Atoms for enquiring minds: A circus of experiments – Molecules in motion (1979)

Eric M Rogers

How does air exert its pressure? What does that pressure suggest concerning air molecules?

Watch time: 52:47
A still from the 1979 CHRISTMAS LECTURES
Image credit: Royal Institution

Lecture 2 – Molecules in motion

From the 1979 lecture programme:

How does air exert its pressure? What does that pressure suggest concerning air molecules? See the effect of air molecules bombarding tiny visible victims. We shall measure the spacing of molecules in air; also estimate their speed. See liquid air and argue some evidence from it. How does jet propulsion work? Hot exhaust gases blast out backwards as their molecules rebound from internal walls which they push forwards.

About the 1979 CHRISTMAS LECTURES

From the 1979 lecture programme:

We build our scientific knowledge by doing experiments, by asking questions of Nature and sorting out the answers that Nature gives us. The sorting-out often involves reasoning and imagination; but without trying experiments to see what does happen we should just be guessing in the dark.

The earliest scientists, who helped our ancestors long ago to make a calendar, to navigate, and to measure and build, gathered some knowledge by watching what does happen. Nature was offering experimental knowledge all round them; and they observed and extracted general knowledge and used it. That was knowledge of man-sized things: a hand mirror to reflect rays of sunlight; the star patterns seen at night reduced to a sketch; a seesaw to balance children —leading to weighing machines; a bridge across a stream, leading to knowledge of forces; measurements for a building only a few men high; a survey of a mountain that men could climb.

Such gathering and use of scientific knowledge dates from thousands of years ago, perhaps even a million or so. That was experimental knowledge, though it was sometimes mixed with guessing or even wild imagining. But when men tried to describe the fire of the stars far out of reach, or to imagine outrageously small moving atoms in all matter, they were indeed guessing in the dark about things far above or below the scale of man-sized things.
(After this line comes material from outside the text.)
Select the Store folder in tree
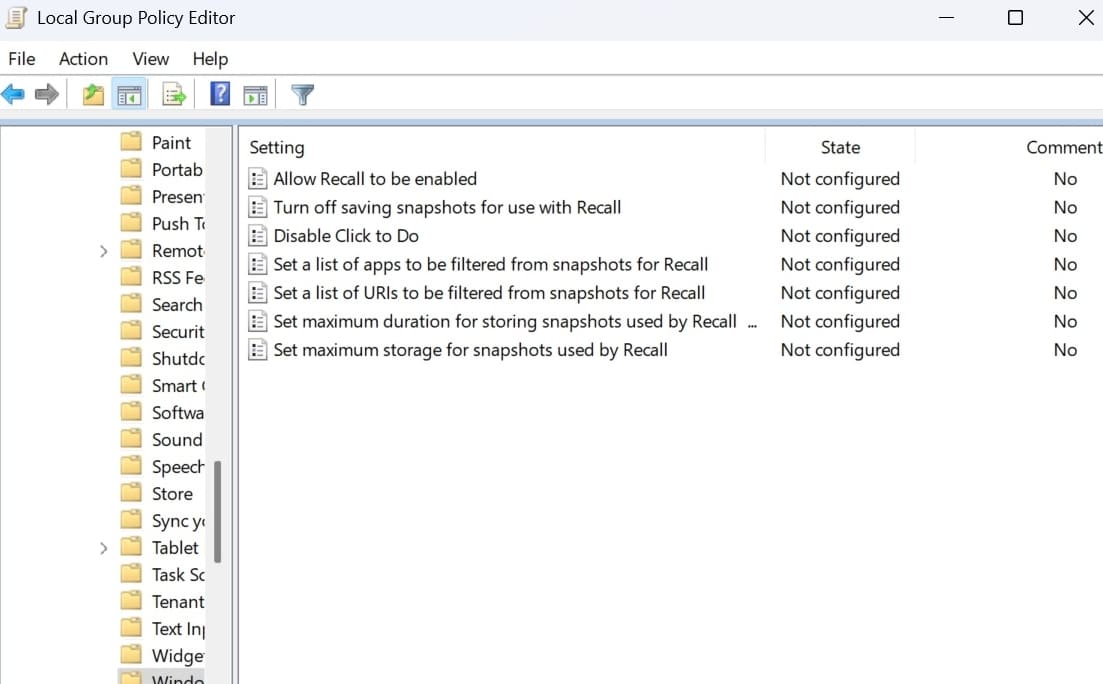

Some early scientists did make interesting guesses about atoms, yet these were only guesses. These were clever philosophy if you like, but there were no experiments to support them.

Except for clever suggestions, our knowledge of atoms is very young compared with our older scientific knowledge. Some of it is a few centuries old but much of it is only one century old at most. There are two reasons for that late development. First: since atoms are (as we now know) far too small to be seen, all our experimental gathering of knowledge has to be indirect. Although we now know a great deal about atoms, and about the still smaller parts of atoms, we still have to describe them by imaginative pictures which we call models.

Second: even to build such knowledge indirectly, new apparatus had to be developed, such as vacuum pumps and electronic supplies for high voltage. The aid of a vast new technology was needed.

Nowadays when one learns what has been discovered about atoms one has to learn by hearsay, one has to accept the indirect methods and swallow the picturing by imaginative models. Then a keen listener must long for some experimental support or illustrations. That is what these lectures will offer in their 'circus of experiments'. The circus cannot cover all our new knowledge of atoms but it will, we trust, give visitors a feeling of friendly first-hand acquaintance, a contribution of confidence and understanding as well as a delight in seeing experiments.